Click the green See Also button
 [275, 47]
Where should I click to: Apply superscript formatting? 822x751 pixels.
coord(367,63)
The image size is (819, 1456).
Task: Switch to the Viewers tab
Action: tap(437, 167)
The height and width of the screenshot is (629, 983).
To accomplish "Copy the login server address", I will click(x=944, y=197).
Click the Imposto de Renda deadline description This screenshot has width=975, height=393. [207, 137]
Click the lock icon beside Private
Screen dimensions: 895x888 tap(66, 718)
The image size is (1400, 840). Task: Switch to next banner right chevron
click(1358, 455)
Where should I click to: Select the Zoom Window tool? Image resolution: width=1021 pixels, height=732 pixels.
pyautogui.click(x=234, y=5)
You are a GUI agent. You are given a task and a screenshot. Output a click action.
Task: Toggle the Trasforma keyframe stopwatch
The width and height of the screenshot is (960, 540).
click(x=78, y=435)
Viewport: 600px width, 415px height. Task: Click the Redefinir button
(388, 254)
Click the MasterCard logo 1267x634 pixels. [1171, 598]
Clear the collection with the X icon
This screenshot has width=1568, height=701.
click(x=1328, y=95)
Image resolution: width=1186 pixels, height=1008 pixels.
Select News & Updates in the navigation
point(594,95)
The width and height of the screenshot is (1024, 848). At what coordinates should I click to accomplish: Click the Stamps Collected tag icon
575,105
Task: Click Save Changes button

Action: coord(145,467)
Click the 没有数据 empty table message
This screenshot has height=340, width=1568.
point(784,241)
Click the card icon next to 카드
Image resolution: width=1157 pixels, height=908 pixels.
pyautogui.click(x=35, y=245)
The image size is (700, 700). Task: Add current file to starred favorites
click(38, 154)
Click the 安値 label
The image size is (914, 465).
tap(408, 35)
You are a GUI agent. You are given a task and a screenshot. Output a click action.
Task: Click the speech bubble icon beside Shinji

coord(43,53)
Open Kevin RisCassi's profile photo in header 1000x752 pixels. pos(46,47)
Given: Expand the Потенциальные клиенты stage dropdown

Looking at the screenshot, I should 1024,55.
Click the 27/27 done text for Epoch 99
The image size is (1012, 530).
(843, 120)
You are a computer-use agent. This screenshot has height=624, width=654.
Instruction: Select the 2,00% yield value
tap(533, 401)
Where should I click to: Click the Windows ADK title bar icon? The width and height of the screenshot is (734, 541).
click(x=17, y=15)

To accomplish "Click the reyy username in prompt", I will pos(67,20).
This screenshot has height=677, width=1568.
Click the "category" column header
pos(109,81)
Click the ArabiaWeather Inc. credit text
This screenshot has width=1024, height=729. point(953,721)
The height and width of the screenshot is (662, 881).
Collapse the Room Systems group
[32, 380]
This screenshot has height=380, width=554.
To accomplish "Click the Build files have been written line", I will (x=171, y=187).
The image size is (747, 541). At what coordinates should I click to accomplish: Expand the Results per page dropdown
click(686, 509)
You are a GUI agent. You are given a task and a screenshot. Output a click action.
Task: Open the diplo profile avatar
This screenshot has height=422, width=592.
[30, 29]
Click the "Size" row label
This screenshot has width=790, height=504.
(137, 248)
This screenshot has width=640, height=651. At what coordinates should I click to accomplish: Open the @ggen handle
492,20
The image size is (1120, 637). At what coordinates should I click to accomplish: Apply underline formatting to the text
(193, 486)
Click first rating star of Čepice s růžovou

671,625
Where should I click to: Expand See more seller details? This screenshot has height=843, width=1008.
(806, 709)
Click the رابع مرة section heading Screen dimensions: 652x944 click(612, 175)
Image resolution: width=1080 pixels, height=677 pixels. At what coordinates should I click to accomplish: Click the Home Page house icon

********************

◆ Problem statement
Your answer must be the line containing "Where should I click to: Expand" and every line after it through the end of the records above, reproduced exactly and alone.

◆ Reply
Where should I click to: Expand See more seller details? This screenshot has height=843, width=1008.
(806, 709)
Click the رابع مرة section heading Screen dimensions: 652x944 click(612, 175)
Image resolution: width=1080 pixels, height=677 pixels. At what coordinates should I click to accomplish: Click the Home Page house icon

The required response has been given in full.